La gente que lee no es mejor por leer, claro que no. De hecho leer a tontas y a locas no solo no te garantiza cultura alguna sino que puede llenarte la cabeza de pájaros en forma de ideas erróneas, simples o en el peor de los casos, peligrosas, si de lo que se abusa es de los libros de la estantería de pseudociencias, que no se llamará así sino crecimiento personal, o peor aún, salud. Si se quiere rozar la sabiduría, hay que leer mucho, y hay que leer bien, que no es lo mismo tampoco que leer mucho. Menciona Brottman el sospechoso caso de Art Garfunkel, quien además de ser el del pelo rizado de Simon & Garfunkel, es el protagonista de una página de onanismo intelectual cuya tarea es glosar los libros leídos por el ávido Garfunkel. Haciendo alarde de buenas dotes para practicar el periodismo de datos, Brottman apunta rápido a que quizás el célebre músico que habla de sí mismo en tercera persona -la escueta descripción de la página reza “Since the 1960's, Art Garfunkel has been a voracious reader”, desde los sesenta, Art Garfunkel ha sido un lector voraz- no esté siendo del todo honesto. ¿Por qué haría algo así, por qué afirmar que se ha leído lo que no se ha leído? Bueno, el motivo es de todo menos nuevo: para tratar de pasar por lo que no se es. Para agradar. Para impresionar. Para molar, en definitiva. Pero Art Garfunkel quiere molar más de la cuenta, o eso parece -Brottman aporta pruebas que llegan a sonrojar-.

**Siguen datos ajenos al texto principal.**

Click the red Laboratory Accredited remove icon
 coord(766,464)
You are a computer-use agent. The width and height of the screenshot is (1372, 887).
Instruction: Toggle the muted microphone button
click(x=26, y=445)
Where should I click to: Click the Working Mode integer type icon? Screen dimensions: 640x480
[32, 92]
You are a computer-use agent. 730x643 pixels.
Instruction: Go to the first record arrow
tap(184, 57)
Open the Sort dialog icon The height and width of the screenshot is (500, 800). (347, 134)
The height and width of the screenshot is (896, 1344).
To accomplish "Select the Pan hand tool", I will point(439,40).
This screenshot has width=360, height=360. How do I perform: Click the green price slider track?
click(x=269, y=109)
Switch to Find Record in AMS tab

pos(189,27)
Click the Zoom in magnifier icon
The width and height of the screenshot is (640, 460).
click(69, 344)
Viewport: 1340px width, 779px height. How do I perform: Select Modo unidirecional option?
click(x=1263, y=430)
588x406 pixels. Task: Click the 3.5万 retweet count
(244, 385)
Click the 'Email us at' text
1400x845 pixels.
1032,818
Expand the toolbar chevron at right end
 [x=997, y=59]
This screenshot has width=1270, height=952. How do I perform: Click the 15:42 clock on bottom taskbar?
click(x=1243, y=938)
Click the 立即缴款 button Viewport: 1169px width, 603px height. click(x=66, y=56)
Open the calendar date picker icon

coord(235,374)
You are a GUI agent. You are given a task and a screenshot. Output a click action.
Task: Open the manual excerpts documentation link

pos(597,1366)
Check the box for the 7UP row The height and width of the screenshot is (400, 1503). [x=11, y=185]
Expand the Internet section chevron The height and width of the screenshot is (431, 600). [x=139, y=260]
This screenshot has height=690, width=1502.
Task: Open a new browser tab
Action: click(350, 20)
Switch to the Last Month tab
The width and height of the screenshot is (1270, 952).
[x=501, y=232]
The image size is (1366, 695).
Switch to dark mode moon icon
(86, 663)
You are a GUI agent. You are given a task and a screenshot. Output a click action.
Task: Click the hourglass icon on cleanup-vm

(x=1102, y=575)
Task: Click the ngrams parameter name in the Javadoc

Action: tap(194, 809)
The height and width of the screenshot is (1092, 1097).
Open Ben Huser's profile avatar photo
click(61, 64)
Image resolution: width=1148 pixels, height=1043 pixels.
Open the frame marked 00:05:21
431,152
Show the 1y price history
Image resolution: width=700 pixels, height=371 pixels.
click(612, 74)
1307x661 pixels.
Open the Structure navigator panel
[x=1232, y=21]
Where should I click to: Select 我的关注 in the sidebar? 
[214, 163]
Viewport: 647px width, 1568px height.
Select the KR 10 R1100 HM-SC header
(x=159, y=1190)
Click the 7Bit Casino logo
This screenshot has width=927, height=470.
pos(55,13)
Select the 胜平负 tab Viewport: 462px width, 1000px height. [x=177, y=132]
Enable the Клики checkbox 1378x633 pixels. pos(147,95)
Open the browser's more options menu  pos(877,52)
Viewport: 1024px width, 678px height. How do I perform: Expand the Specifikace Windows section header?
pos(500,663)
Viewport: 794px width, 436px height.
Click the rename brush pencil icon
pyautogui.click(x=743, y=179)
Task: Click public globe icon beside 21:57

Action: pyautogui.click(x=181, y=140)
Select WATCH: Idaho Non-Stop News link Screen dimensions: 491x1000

¿Es lo mismo un bibliomaníaco que un bibliólatra? ¿Puede la literatura confundirnos y llevarnos tan lejos que no tengamos la menor idea de cómo funciona lo que tenemos cerca? ¿Contribuyen los clásicos a propagar y apuntalar modelos que no se corresponden con la realidad? ¿Para qué se lee más, para comprobar, para aprender o para huir? No, sí, sí y quién sabe, respectivamente. El resto de preguntas, y el resto de respuestas, dentro de las tapas de cartoné de Contra la lectura, de Mikita Brottman.